Some entries follow. Reproduce exactly the lines starting at the one with "Where should I" and stopping after the one with "Open the three-dots".

BEGIN Dataset records

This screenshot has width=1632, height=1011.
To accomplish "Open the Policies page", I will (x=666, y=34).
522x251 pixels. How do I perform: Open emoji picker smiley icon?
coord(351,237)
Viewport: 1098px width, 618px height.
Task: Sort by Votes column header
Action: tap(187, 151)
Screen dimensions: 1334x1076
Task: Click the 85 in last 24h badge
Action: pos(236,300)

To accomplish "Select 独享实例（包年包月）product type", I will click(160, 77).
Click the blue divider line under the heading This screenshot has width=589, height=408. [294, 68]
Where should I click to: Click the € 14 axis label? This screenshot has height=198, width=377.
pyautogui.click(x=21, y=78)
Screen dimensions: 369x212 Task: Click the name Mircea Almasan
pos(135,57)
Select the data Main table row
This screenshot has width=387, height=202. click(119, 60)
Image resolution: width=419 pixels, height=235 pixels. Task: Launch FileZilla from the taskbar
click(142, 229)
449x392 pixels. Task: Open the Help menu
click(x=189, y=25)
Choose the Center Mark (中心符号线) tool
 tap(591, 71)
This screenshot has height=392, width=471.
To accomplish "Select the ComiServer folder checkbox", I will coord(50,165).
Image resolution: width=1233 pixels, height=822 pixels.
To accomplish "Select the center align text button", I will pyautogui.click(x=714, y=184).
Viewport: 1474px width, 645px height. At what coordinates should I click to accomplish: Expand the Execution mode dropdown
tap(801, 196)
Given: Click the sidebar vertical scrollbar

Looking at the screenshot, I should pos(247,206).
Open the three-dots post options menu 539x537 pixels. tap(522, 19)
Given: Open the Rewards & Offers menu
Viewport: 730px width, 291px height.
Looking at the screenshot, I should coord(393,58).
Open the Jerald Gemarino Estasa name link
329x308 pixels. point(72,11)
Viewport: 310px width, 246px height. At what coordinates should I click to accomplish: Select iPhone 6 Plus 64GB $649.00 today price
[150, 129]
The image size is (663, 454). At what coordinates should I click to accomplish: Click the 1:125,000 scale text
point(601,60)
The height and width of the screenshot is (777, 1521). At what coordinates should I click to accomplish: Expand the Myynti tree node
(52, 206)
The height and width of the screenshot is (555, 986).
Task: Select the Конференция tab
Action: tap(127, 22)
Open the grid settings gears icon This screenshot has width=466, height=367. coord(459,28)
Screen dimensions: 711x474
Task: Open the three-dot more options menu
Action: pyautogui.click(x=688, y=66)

END Dataset records

Response below -
Where should I click to: Click the € 14 axis label? This screenshot has height=198, width=377.
pyautogui.click(x=21, y=78)
Screen dimensions: 369x212 Task: Click the name Mircea Almasan
pos(135,57)
Select the data Main table row
This screenshot has width=387, height=202. click(119, 60)
Image resolution: width=419 pixels, height=235 pixels. Task: Launch FileZilla from the taskbar
click(142, 229)
449x392 pixels. Task: Open the Help menu
click(x=189, y=25)
Choose the Center Mark (中心符号线) tool
 tap(591, 71)
This screenshot has height=392, width=471.
To accomplish "Select the ComiServer folder checkbox", I will coord(50,165).
Image resolution: width=1233 pixels, height=822 pixels.
To accomplish "Select the center align text button", I will pyautogui.click(x=714, y=184).
Viewport: 1474px width, 645px height. At what coordinates should I click to accomplish: Expand the Execution mode dropdown
tap(801, 196)
Given: Click the sidebar vertical scrollbar

Looking at the screenshot, I should pos(247,206).
Open the three-dots post options menu 539x537 pixels. tap(522, 19)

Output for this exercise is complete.